Table of Contents
International Journal of Peptides
Volume 2011, Article ID 969818, 11 pages
http://dx.doi.org/10.1155/2011/969818
Research Article

Leptin and Fasting Regulate Rat Gastric Glucose-Regulated Protein 58

1Department of Physiology, School of Medicine, Instituto de Investigaciones Sanitarias (IDIS), University of Santiago de Compostela, 15782 Santiago de Compostela, Spain
2CIBER Physiopathology of Obesity and Nitrition (CIBERobn), S. Francisco s/n, 15782 Santiago de Compostela, Spain
3Department of Physiology and Internal Medicine, School of Medicine, National University of Colombia, 11001000 Bogota, Colombia
4Central Service of Proteomic Unity for Research (SCAI), University of Cordoba, 14071 Cordoba, Spain
5Department of Cell Biology, Physiology, and Immunology, University of Cordoba and Maimonides Institute of Biomedical Research (IMIBIC), 14014 Cordoba, Spain

Received 23 June 2011; Revised 19 August 2011; Accepted 19 August 2011

Academic Editor: Jean-Marie Zajac

Copyright © 2011 Susana B. Bravo et al. This is an open access article distributed under the Creative Commons Attribution License, which permits unrestricted use, distribution, and reproduction in any medium, provided the original work is properly cited.

Abstract

The stomach secretes a wide range of peptides with essential metabolic functions, and thereby plays an important role in the regulation of energy homeostasis. Disulfide isomerase glucose-regulated protein 58 (GRp58) is a molecular chaperone member of the endoplasmic reticulum (ER) stress signaling pathway, which is a marker for human gastric cancer. Since GRp58 seems to be regulated by a phosphorylation/dephosphorylation pattern shift, we used the 2DE gel methodology and peptide mass fingerprinting-protein identification by means of MALDI-TOF mass spectrometry. We show that gastric mucosa GRp58 is dephosphorylated by fasting, and this effect is blunted when fasted rats are treated with leptin. Furthermore, we assessed the gene expression of GRp58 under different physiological settings known to be associated with energy homeostasis (fasting, leptin treatment and leptin deficiency).

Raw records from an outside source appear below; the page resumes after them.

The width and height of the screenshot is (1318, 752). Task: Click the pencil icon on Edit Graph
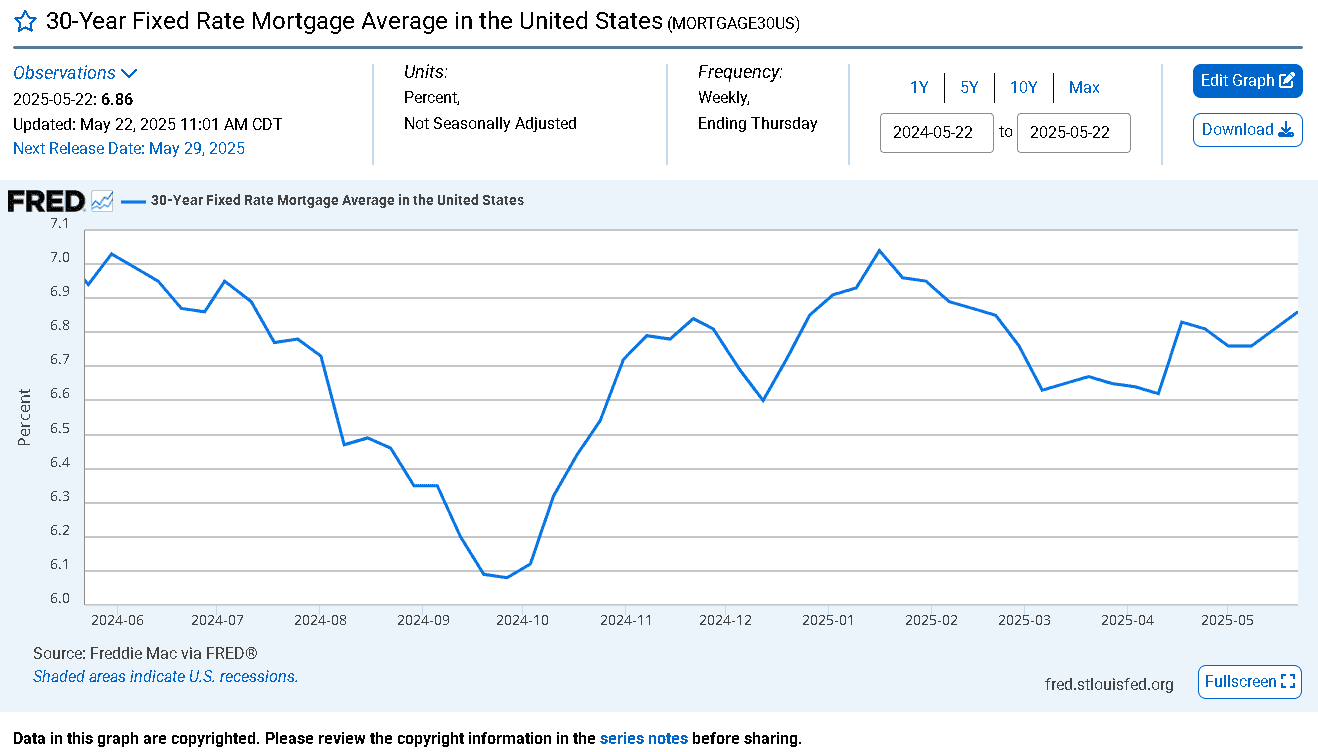pos(1288,81)
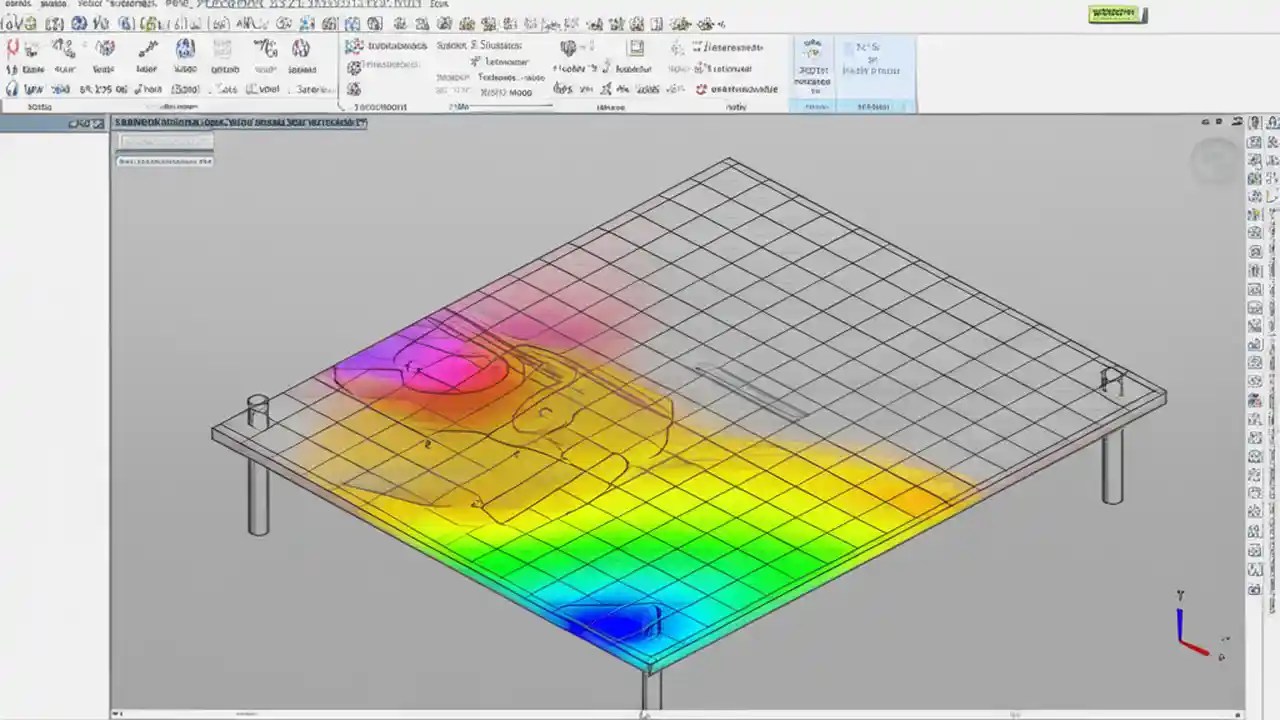Expand the options under the ribbon's right panel
The height and width of the screenshot is (720, 1280).
point(868,107)
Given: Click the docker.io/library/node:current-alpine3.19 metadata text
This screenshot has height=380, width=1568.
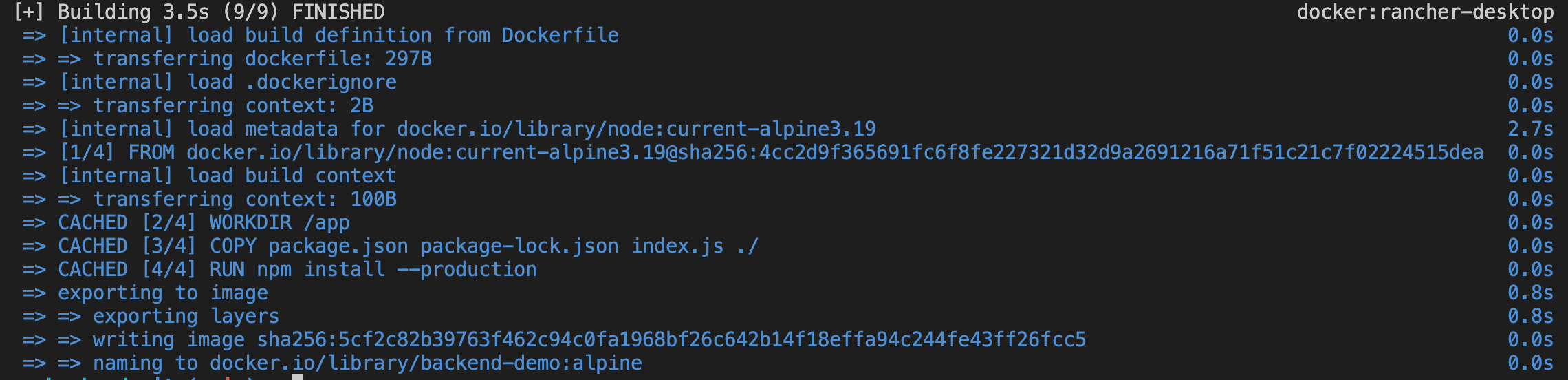Looking at the screenshot, I should point(636,129).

We found that intraperitoneal administration of leptin increases whereas leptin deficiency decreases GRp58 mRNA levels. However, GRp58 expression remains unchanged after fasting, indicating that leptin actions on GRp58 are no direct sensitivity to fasting. Dissection of the molecular pathways mediating the interactions between ER stress-related factors and nutrient availability, as well as their target genes, may open a new avenue for the study of obesity and other metabolic disorders.